▶ **Provided material**
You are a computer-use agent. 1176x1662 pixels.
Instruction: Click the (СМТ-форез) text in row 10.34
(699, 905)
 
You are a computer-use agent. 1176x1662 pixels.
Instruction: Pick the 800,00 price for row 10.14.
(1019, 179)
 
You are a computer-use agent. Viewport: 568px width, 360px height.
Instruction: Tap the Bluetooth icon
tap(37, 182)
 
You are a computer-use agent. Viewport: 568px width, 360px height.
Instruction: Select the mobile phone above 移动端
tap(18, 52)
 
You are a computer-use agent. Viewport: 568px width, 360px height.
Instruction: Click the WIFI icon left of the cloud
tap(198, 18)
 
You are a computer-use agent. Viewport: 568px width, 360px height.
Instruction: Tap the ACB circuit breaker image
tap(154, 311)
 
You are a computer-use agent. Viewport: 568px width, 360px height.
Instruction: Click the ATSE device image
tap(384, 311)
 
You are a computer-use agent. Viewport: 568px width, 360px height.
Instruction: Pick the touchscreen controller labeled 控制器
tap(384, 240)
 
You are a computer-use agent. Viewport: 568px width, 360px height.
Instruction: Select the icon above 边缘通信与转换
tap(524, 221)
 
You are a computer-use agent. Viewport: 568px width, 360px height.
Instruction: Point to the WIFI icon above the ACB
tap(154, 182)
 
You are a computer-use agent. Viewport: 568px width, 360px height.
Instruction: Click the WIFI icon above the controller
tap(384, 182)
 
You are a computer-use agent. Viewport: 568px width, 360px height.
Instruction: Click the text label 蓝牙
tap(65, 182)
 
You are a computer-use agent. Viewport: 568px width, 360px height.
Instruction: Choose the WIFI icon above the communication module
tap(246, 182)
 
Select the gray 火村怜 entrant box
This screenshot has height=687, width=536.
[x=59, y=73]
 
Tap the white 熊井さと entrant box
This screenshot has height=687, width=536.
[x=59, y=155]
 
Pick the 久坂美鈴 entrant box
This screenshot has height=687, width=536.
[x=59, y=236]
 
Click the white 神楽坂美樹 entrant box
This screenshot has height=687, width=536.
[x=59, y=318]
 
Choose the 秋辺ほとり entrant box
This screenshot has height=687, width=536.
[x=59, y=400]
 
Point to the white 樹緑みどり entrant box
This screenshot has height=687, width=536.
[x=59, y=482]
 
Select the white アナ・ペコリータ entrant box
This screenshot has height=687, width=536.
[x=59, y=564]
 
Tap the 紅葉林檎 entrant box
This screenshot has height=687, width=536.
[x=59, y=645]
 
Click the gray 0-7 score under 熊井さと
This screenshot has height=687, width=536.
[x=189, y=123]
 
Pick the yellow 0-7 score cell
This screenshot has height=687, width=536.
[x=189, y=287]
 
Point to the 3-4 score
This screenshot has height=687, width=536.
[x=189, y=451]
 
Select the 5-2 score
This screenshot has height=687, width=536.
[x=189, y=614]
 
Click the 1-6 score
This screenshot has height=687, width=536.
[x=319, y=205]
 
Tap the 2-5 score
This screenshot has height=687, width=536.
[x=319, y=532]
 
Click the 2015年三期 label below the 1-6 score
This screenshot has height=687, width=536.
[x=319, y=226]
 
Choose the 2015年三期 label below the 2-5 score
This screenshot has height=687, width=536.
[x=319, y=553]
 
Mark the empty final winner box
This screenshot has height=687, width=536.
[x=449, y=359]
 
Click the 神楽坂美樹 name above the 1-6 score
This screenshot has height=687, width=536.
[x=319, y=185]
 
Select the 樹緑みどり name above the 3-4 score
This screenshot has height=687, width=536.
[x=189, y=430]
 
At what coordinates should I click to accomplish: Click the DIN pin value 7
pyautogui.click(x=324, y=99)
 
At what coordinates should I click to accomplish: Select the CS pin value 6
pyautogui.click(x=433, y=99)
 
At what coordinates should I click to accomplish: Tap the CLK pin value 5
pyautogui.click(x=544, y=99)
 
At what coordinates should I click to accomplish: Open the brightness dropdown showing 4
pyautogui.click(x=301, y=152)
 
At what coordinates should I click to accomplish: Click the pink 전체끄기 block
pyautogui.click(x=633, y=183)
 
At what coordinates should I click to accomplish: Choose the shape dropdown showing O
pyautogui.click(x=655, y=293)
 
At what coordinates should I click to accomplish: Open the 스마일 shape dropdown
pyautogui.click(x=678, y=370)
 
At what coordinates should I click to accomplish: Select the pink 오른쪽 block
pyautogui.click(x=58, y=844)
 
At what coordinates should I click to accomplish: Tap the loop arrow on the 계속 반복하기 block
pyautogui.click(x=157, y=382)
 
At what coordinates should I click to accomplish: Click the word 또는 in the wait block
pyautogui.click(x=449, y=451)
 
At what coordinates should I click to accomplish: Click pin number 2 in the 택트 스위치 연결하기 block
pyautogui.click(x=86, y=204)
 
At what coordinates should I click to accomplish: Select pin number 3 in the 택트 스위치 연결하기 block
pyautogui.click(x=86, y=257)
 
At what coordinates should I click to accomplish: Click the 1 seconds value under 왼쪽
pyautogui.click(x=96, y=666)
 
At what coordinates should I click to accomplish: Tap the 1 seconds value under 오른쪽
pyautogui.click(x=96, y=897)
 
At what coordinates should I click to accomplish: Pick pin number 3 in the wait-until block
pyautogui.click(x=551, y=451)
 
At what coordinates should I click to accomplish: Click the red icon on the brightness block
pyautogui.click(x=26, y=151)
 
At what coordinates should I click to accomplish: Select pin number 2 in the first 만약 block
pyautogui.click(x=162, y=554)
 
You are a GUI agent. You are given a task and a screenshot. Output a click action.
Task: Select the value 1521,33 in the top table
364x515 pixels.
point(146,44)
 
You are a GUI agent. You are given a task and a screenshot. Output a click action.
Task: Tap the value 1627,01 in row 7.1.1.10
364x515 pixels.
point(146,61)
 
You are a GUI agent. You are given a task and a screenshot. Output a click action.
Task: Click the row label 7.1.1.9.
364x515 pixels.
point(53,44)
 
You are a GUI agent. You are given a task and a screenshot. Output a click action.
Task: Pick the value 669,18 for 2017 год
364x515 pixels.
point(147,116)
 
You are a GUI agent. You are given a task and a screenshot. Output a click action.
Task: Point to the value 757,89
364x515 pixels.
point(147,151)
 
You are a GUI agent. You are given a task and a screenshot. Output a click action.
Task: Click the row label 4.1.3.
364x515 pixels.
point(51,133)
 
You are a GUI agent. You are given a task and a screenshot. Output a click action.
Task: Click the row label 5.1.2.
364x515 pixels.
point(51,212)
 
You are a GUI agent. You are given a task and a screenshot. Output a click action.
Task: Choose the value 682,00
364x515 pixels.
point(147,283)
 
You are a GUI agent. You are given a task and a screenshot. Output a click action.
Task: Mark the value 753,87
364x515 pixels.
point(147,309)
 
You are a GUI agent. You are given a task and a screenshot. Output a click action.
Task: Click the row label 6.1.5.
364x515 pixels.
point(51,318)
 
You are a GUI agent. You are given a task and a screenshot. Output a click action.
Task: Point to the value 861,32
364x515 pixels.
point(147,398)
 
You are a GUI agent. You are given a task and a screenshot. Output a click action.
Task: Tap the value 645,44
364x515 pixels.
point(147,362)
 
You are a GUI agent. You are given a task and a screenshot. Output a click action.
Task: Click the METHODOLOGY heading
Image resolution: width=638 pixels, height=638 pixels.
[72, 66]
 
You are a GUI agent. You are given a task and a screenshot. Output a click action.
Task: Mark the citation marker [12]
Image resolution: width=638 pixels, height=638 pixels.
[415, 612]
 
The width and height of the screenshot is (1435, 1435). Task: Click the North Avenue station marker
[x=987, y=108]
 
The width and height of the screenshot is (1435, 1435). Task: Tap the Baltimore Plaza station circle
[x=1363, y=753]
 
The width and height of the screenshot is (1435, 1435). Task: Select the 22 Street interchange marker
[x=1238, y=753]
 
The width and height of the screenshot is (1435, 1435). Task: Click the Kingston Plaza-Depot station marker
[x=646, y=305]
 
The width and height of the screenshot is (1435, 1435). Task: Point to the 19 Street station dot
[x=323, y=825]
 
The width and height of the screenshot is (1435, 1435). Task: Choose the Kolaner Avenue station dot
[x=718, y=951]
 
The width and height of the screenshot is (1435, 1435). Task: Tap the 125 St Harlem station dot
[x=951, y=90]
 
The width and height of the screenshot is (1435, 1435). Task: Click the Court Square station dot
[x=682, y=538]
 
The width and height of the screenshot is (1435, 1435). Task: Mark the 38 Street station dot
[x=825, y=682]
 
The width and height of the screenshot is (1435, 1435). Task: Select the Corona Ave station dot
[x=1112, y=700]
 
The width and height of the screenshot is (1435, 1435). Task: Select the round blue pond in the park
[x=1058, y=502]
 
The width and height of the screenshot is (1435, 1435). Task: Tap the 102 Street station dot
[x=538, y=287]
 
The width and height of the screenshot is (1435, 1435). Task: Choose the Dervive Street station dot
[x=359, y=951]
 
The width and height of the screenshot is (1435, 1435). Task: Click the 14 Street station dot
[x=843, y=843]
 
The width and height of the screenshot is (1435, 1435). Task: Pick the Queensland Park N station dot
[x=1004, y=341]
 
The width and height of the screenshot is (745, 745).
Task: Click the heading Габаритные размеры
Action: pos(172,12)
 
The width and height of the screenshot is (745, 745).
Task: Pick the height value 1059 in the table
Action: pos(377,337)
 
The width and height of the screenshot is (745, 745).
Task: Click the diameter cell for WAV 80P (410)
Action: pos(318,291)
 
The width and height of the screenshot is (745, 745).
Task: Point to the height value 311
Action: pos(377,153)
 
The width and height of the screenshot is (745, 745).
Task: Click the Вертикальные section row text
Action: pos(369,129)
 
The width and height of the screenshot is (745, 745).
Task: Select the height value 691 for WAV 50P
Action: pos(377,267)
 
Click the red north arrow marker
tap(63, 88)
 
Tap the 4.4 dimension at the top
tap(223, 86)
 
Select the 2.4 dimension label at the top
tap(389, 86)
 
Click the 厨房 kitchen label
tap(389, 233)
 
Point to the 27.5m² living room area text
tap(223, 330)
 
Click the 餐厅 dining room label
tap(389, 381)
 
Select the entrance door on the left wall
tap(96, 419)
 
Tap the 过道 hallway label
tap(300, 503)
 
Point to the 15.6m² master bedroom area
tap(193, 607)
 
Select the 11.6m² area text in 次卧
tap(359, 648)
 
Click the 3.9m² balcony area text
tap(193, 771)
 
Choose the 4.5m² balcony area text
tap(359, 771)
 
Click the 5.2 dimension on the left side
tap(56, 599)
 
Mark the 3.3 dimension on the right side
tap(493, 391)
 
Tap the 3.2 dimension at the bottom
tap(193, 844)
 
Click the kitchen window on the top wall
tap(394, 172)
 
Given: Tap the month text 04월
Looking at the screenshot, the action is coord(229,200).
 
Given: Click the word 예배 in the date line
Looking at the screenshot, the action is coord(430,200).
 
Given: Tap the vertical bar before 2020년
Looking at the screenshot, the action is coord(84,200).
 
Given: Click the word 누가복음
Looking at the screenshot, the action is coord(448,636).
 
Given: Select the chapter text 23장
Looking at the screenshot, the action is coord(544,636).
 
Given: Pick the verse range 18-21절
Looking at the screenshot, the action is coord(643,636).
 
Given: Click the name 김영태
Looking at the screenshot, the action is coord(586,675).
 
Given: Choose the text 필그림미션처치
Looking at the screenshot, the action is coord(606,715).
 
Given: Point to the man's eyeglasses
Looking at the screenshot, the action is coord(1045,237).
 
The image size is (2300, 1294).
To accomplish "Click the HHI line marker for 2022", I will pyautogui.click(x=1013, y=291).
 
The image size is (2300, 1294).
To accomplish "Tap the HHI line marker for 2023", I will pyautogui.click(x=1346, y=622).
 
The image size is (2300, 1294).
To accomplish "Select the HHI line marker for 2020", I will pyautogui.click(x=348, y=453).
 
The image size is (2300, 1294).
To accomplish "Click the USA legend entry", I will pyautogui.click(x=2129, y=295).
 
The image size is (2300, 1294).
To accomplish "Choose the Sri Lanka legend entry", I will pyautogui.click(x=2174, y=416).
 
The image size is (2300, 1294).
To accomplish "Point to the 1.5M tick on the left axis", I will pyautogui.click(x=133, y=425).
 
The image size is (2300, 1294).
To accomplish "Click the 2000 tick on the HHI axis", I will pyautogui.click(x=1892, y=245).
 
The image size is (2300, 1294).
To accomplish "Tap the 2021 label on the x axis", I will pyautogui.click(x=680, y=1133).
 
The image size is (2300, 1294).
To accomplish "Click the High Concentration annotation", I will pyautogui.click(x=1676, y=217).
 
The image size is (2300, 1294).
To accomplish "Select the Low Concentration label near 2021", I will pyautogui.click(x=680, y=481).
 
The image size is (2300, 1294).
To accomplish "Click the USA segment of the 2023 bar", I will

▶ **Problem description**
Reproduce the lines without any change, beginning with the line containing "Select the white アナ・ペコリータ entrant box" and continuing through the line containing "[x=319, y=185]".

▶ **Reply**
Select the white アナ・ペコリータ entrant box
This screenshot has height=687, width=536.
[x=59, y=564]
 
Tap the 紅葉林檎 entrant box
This screenshot has height=687, width=536.
[x=59, y=645]
 
Click the gray 0-7 score under 熊井さと
This screenshot has height=687, width=536.
[x=189, y=123]
 
Pick the yellow 0-7 score cell
This screenshot has height=687, width=536.
[x=189, y=287]
 
Point to the 3-4 score
This screenshot has height=687, width=536.
[x=189, y=451]
 
Select the 5-2 score
This screenshot has height=687, width=536.
[x=189, y=614]
 
Click the 1-6 score
This screenshot has height=687, width=536.
[x=319, y=205]
 
Tap the 2-5 score
This screenshot has height=687, width=536.
[x=319, y=532]
 
Click the 2015年三期 label below the 1-6 score
This screenshot has height=687, width=536.
[x=319, y=226]
 
Choose the 2015年三期 label below the 2-5 score
This screenshot has height=687, width=536.
[x=319, y=553]
 
Mark the empty final winner box
This screenshot has height=687, width=536.
[x=449, y=359]
 
Click the 神楽坂美樹 name above the 1-6 score
This screenshot has height=687, width=536.
[x=319, y=185]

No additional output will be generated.